Com isso, não quero dizer que a cultura americana é melhor. Não se trata de uma questão de melhores ou piores, mas de tempo de prática e reflexão da cultura drag.
No Brasil, o que existia antigamente era a existência de duas classes: as transformistas e as travestis artistas. E desde aí, nós fizemos questão de estabelecer as diferenças entre uma coisa e a outra, embora se tratasse de um resultado bastante semelhante: artistas trans performando num palco. Transformistas como Éric Barreto ou Lorna Washington eram muito diferentes de Marcinha do Corinto, embora todas essas pessoas subissem no palco para entreter. Sempre existiu essa diferença: “não, eu não sou travesti, eu sou transformista, sou um homem de dia”. Ou: “eu não sou transformista, sou travesti, tenho silicone e tomo hormônio, e sou assim 24 horas por dia”.

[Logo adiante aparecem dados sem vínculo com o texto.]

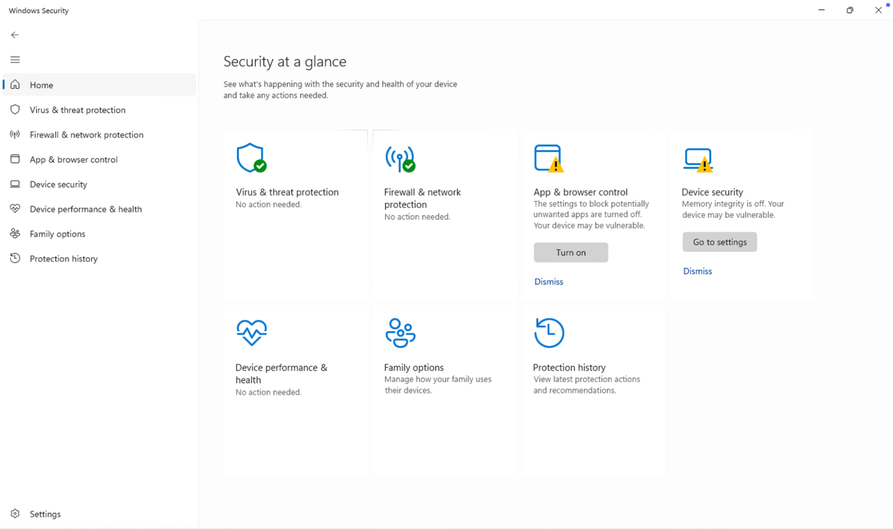Viewport: 893px width, 529px height.
Task: Open the Settings gear at the bottom
Action: pos(15,514)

De lá pra cá, muita coisa mudou. O nome transformista foi deixando de ser usado e o termo “drag queen” foi se tornando mais comum, e se consolidou de vez na década de 1990 depois do sucesso do filme “Priscilla, a rainha do deserto”. Na década de 1990 tivemos um primeiro boom “drag” no Brasil. No fundo, a palavra “drag queen” já existia, mas ela era usada para designar uma das tantas linhas do transformismo. A drag era aquela que exagerava na maquiagem e no figurino. Hoje, de uma maneira bem simplista, podemos dizer que “transformista” tornou-se uma linha de drag. E drag acabou se transformando no fazer artístico que tem a ver com a “montação”. A palavra drag meio que sublimou essa dicotomia do passado que existia entre transformistas e travestis artistas. Mas sublimou em partes, porque até hoje existe esse pensamento de que “drag” é uma coisa e “pessoa trans fazendo drag” é outra.

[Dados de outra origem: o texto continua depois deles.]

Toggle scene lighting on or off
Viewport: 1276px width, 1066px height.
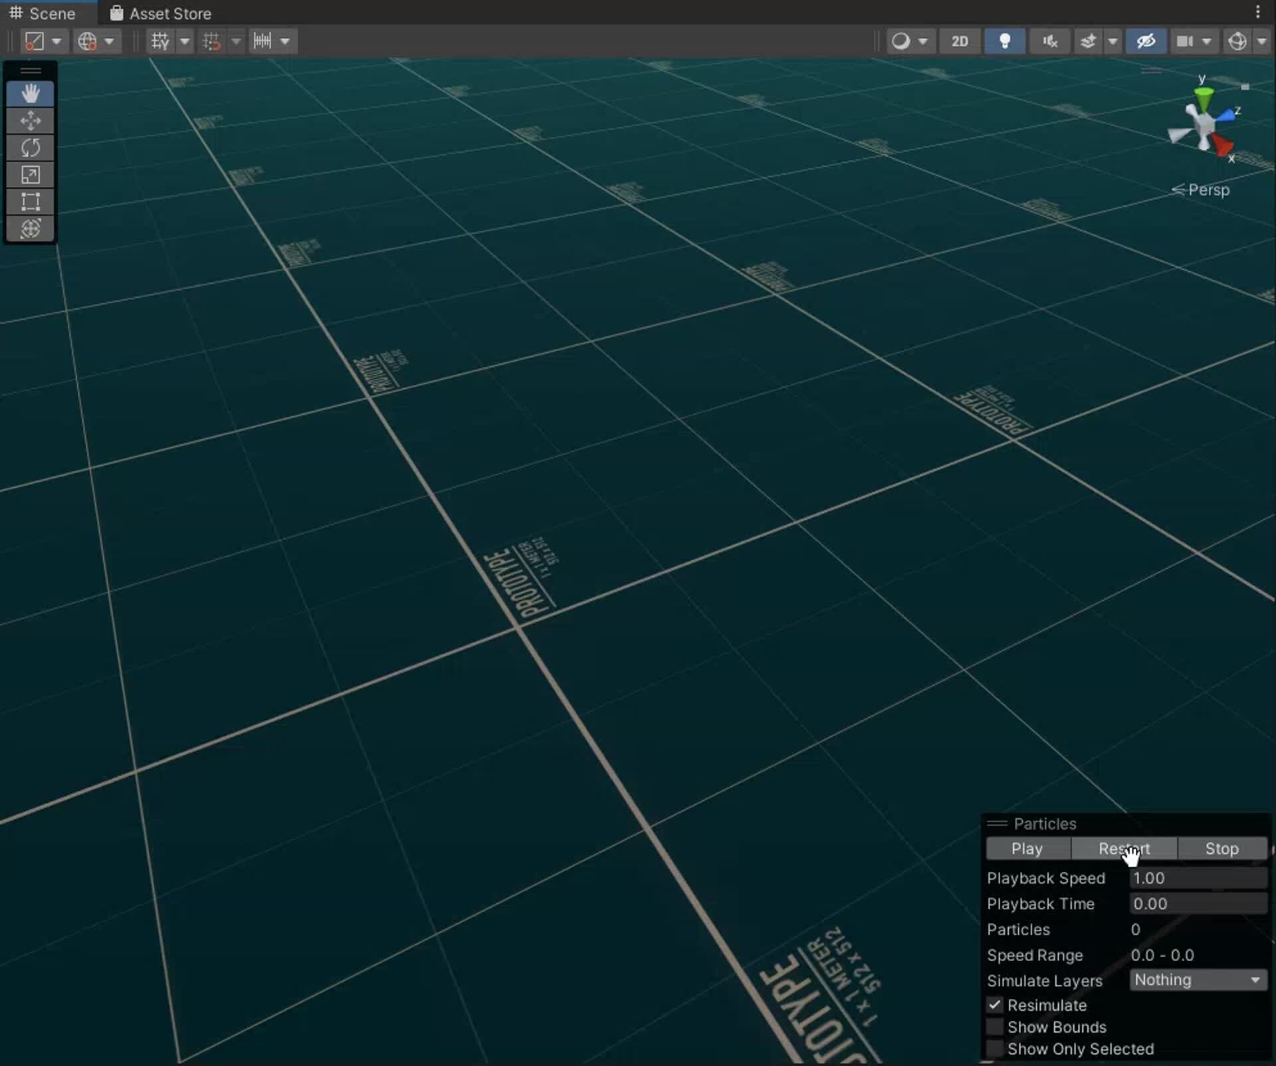1005,41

Mas, por outro lado, entendendo a drag como o fazer artístico que tem a ver com a “montação”, devemos assumir que não só travestis e mulheres trans podem ser drags como também as mulheres/homens cis o podem. Em suma, todo mundo pode ser drag. Daí a questão de gênero - que já era peculiar quando falávamos de homens gays cis – agora se torna ainda mais interessante quando falamos da universalidade do fazer drag.
Mulheres cis têm uma experiência transgênera fazendo drag? Talvez não, mas elas têm uma experiência de gênero que tem a ver com a feminilidade. Resta saber o que a drag lhes proporciona nesta feminilidade que extrapola o que a cisgeneridade já lhes oferece.
Homens cis héteros ou gays: qual o poder da experiência drag na realidade subjetiva de seus gêneros?
Mulheres trans: há muitos casos em que o fazer drag se torna a porta de entrada para a travestilidade/transexualidade. Há muitos casos de pessoas que começaram a fazer drag em algum momento da vida e mais adiante elas se tornaram travestis/transexuais.